United States Army soldier

Donald Ray Johnston (November 19, 1947 – March 21, 1969) was a United States Army soldier and a recipient of the United States military's highest decoration—the Medal of Honor—for his actions in the Vietnam War.

==Biography==
After graduating from Baker High School, Johnston joined the Army from his birth city of Columbus, Georgia in 1968. By March 21, 1969, was serving as a specialist four in Company D, 1st Battalion, 8th Cavalry Regiment, 1st Cavalry Division. On that day, in Tay Ninh Province, Republic of Vietnam, during Operation Toan Thang III Johnston smothered the blasts of three enemy-thrown explosives with his body, sacrificing his life to protect those around him.

Johnston, aged 21 at his death, was buried at the Fort Benning Post Cemetery in Georgia.

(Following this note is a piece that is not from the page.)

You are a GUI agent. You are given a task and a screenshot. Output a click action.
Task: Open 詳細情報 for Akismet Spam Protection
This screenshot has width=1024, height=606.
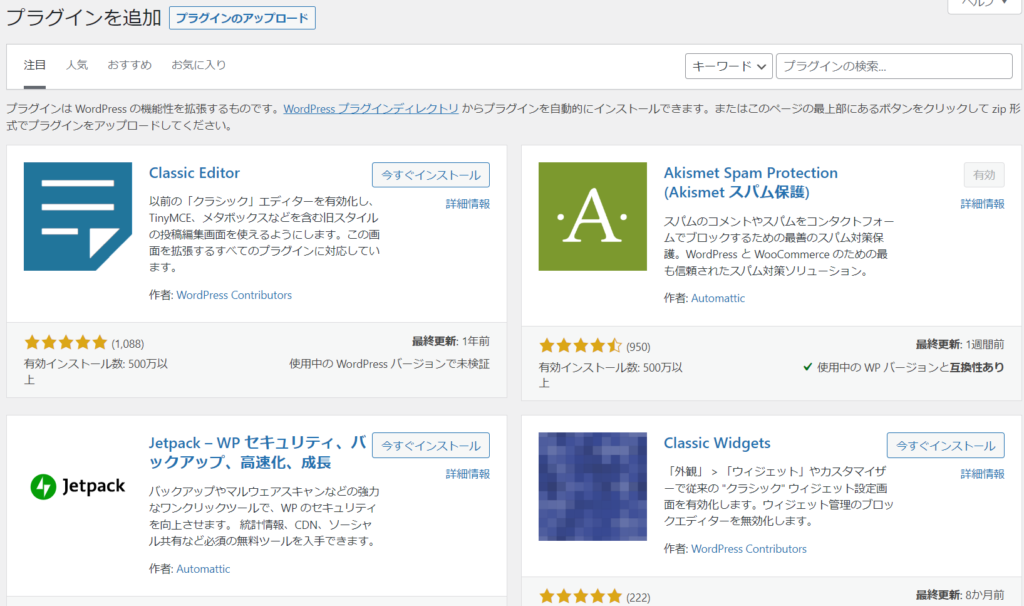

For his heroism, the main recruit processing building at the 30th Adjutant General in Fort Benning is named after him.

==Medal of Honor==
Specialist Johnston's official Medal of Honor citation reads:

For conspicuous gallantry and intrepidity in action at the risk of his life above and beyond the call of duty. Sp4 Johnston distinguished himself while serving as a mortarman with Company D, at a fire support base in Tay Ninh Province. Sp4 Johnston's company was in defensive positions when it came under a devastating rocket and mortar attack. Under cover of the bombardment, enemy sappers broke through the defensive perimeter and began hurling explosive charges into the main defensive bunkers. Sp4 Johnston and 6 of his comrades had moved from their exposed positions to 1 of the bunkers to continue their fight against the enemy attackers. As they were firing from the bunker, an enemy soldier threw 3 explosive charges into their position. Sensing the danger to his comrades, Sp4 Johnston, with complete disregard for his safety, hurled himself onto the explosive charges, smothering the detonations with his body and shielding his fellow soldiers from the blast. His heroic action saved the lives of 6 of his comrades. Sp4 Johnston's concern for his fellow men at the cost of his life were in the highest traditions of the military service and reflect great credit upon himself, his unit, and the U.S. Army.